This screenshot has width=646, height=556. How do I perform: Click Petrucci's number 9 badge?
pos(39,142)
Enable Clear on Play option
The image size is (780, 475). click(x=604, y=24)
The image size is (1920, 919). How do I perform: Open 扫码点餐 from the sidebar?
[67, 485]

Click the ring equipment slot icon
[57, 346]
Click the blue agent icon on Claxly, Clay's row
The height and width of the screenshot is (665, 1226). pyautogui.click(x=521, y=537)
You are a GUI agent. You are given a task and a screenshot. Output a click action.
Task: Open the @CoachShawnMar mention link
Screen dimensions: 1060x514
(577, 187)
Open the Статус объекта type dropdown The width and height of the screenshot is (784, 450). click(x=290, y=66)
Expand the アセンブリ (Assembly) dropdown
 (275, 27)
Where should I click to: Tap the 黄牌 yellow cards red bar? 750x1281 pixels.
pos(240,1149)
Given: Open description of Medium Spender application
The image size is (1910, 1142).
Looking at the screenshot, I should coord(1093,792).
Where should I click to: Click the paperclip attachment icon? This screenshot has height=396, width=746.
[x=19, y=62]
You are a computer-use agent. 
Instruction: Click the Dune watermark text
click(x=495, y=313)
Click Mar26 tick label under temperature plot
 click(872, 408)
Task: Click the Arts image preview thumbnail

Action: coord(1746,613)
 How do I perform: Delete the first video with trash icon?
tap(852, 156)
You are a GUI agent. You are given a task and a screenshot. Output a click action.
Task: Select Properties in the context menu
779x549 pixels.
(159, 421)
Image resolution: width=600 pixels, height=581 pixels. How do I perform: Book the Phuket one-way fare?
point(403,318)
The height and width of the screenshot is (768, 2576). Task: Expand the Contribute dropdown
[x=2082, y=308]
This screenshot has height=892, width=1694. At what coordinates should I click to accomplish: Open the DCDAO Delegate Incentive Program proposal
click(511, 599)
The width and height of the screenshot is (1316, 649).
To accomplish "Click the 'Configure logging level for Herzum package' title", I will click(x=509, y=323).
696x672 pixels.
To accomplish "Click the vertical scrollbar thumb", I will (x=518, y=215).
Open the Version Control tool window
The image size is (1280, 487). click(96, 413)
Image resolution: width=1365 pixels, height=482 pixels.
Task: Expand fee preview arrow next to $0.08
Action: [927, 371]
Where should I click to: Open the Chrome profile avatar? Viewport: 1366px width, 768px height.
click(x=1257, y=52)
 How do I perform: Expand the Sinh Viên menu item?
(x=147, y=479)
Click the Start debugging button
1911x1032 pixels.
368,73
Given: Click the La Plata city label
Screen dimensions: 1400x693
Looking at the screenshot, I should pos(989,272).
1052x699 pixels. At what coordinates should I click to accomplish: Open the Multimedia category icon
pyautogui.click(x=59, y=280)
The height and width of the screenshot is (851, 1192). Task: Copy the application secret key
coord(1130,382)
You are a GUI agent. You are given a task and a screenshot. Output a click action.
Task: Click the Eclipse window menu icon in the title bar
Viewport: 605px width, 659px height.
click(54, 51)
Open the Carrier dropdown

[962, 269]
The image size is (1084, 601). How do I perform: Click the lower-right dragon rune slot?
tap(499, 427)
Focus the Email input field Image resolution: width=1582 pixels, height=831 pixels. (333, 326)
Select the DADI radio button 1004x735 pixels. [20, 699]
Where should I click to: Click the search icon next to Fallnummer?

WORK ORDER — Retype the whole listing, matching it exactly.

PROBLEM SOLUTION —
This screenshot has width=646, height=556. How do I perform: Click Petrucci's number 9 badge?
pos(39,142)
Enable Clear on Play option
The image size is (780, 475). click(x=604, y=24)
The image size is (1920, 919). How do I perform: Open 扫码点餐 from the sidebar?
[67, 485]

Click the ring equipment slot icon
[57, 346]
Click the blue agent icon on Claxly, Clay's row
The height and width of the screenshot is (665, 1226). pyautogui.click(x=521, y=537)
You are a GUI agent. You are given a task and a screenshot. Output a click action.
Task: Open the @CoachShawnMar mention link
Screen dimensions: 1060x514
(577, 187)
Open the Статус объекта type dropdown The width and height of the screenshot is (784, 450). click(x=290, y=66)
Expand the アセンブリ (Assembly) dropdown
 (275, 27)
Where should I click to: Tap the 黄牌 yellow cards red bar? 750x1281 pixels.
pos(240,1149)
Given: Open description of Medium Spender application
The image size is (1910, 1142).
Looking at the screenshot, I should coord(1093,792).
Where should I click to: Click the paperclip attachment icon? This screenshot has height=396, width=746.
[x=19, y=62]
You are a computer-use agent. 
Instruction: Click the Dune watermark text
click(x=495, y=313)
Click Mar26 tick label under temperature plot
 click(872, 408)
Task: Click the Arts image preview thumbnail

Action: coord(1746,613)
 How do I perform: Delete the first video with trash icon?
tap(852, 156)
You are a GUI agent. You are given a task and a screenshot. Output a click action.
Task: Select Properties in the context menu
779x549 pixels.
(159, 421)
Image resolution: width=600 pixels, height=581 pixels. How do I perform: Book the Phuket one-way fare?
point(403,318)
The height and width of the screenshot is (768, 2576). Task: Expand the Contribute dropdown
[x=2082, y=308]
This screenshot has height=892, width=1694. At what coordinates should I click to accomplish: Open the DCDAO Delegate Incentive Program proposal
click(511, 599)
The width and height of the screenshot is (1316, 649).
To accomplish "Click the 'Configure logging level for Herzum package' title", I will click(x=509, y=323).
696x672 pixels.
To accomplish "Click the vertical scrollbar thumb", I will (x=518, y=215).
Open the Version Control tool window
The image size is (1280, 487). click(96, 413)
Image resolution: width=1365 pixels, height=482 pixels.
Task: Expand fee preview arrow next to $0.08
Action: [927, 371]
Where should I click to: Open the Chrome profile avatar? Viewport: 1366px width, 768px height.
click(x=1257, y=52)
 How do I perform: Expand the Sinh Viên menu item?
(x=147, y=479)
Click the Start debugging button
1911x1032 pixels.
368,73
Given: Click the La Plata city label
Screen dimensions: 1400x693
Looking at the screenshot, I should pos(989,272).
1052x699 pixels. At what coordinates should I click to accomplish: Open the Multimedia category icon
pyautogui.click(x=59, y=280)
The height and width of the screenshot is (851, 1192). Task: Copy the application secret key
coord(1130,382)
You are a GUI agent. You are given a task and a screenshot. Output a click action.
Task: Click the Eclipse window menu icon in the title bar
Viewport: 605px width, 659px height.
click(54, 51)
Open the Carrier dropdown

[962, 269]
The image size is (1084, 601). How do I perform: Click the lower-right dragon rune slot?
tap(499, 427)
Focus the Email input field Image resolution: width=1582 pixels, height=831 pixels. (333, 326)
Select the DADI radio button 1004x735 pixels. [20, 699]
Where should I click to: Click the search icon next to Fallnummer?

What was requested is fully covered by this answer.